The Flock browser is designed to manage one's ever-expanding presence on social networks such as Facebook, MySpace, Flickr, and Twitter, along with more traditional online conduits such as Yahoo Mail and Gmail. The software's available for Windows, Mac OS X and Linux; for now only English users have a 2.0 version available for download, but there are currently 15 international versions of the previous 1.2.6 edition.

Our installation experience was normative. On first startup, the software requests sign-on information for whichever of over 20 services you choose to manage through the browser. Once that information's in place, the browser automatically queries each service and keeps you abreast of mail, messages, all your friends' status updates, photos, the Digg cavalcade, and so on.

Since it's built on Firefox, it shares the important Firefox key combinations, and import of Firefox bookmarks, cookies and passwords was seamless. (Import support for IE is also available.) But if you're attached to various Firefox add-ons and themes or even those for the older version of Flock, the new version's going to hurt your feelings. Earlier versions of Flock themes aren't yet available for the 2.0 version; the site says that they'll be updated eventually. At press time, meanwhile, just two extensions were available -- Me.dium, a friend-tracking application, and the self-explanatory Screenshot.
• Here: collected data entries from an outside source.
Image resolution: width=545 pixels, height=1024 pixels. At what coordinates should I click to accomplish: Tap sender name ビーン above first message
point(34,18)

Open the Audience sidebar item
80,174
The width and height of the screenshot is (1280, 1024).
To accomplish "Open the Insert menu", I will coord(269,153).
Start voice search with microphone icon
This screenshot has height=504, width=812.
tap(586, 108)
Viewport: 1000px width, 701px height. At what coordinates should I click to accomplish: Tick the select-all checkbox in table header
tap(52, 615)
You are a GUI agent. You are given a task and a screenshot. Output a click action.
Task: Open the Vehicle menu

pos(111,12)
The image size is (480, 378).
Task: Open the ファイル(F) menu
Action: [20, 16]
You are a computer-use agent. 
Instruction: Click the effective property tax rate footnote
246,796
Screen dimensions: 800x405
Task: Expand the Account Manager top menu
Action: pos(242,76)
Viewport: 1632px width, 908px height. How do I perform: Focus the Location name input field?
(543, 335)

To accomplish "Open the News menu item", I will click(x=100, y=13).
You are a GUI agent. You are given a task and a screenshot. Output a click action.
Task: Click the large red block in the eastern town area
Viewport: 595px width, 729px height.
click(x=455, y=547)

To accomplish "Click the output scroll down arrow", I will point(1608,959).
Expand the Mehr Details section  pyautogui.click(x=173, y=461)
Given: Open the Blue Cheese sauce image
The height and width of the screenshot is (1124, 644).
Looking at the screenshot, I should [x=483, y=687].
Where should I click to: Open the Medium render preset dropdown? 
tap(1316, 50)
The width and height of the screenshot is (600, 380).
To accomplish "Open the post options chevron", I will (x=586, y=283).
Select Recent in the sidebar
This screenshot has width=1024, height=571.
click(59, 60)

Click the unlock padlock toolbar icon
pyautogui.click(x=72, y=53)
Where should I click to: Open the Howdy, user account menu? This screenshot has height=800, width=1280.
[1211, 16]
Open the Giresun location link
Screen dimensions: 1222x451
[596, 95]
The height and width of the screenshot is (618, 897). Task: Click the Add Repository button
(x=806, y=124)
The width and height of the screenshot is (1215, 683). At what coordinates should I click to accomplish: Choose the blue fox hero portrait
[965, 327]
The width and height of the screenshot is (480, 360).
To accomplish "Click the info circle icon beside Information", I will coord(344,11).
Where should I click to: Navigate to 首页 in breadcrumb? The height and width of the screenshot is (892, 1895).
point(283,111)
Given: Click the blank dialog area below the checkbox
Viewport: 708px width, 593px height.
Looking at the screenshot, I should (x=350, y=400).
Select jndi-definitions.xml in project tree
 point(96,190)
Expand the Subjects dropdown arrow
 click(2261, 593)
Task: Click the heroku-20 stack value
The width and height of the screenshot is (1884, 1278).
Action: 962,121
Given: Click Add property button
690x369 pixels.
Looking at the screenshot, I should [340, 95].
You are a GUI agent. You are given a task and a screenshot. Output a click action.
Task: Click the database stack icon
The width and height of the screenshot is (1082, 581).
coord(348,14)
Our testing was delayed for several days while the world waited for a Twitter-related fix to the browser; Flock's support staff did a decent job of keeping users posted on the support forums, which appear to be well-monitored. We tested the browser's ability to track Digg, Facebook, Flickr, Myspace, as well as Twitter, plus e-mail accounts on Google and Yahoo. Flock juggled our feeds gracefully; we saw no evidence that messages weren't reaching us even via the notoriously flaky Twitter, and our options for updating our own accounts were straightforward, since as a last resort the sites for the various systems are just a click and a tab away. We experienced one (deliberate) crash, and the browser recovered all our tabs and settings perfectly.

If there's any problem with Flock, it's that it doesn't take into account that some of us still use the Web for tasks other than social networking. Tabs are clear enough, but a plug-in allowing multicolored tabs (a la Firefox's ColorfulTabs) would make them easier to keep organized; same goes for multiple rows of tabs a la the indispensable Tab Mix Plus. Users can currently scroll their open tabs from side to side, but frankly it's not the same.

More significantly, the social-network monitoring mojo in Flock is so central to its appeal that having an important network missing is annoying. The option to monitor my BetaNews e-mail account would have been nice, but it's the absence of LinkedIn support that really got on our nerves. But the version is young, and it's no small thing to stand just a few add-ons away from social networking nirvana.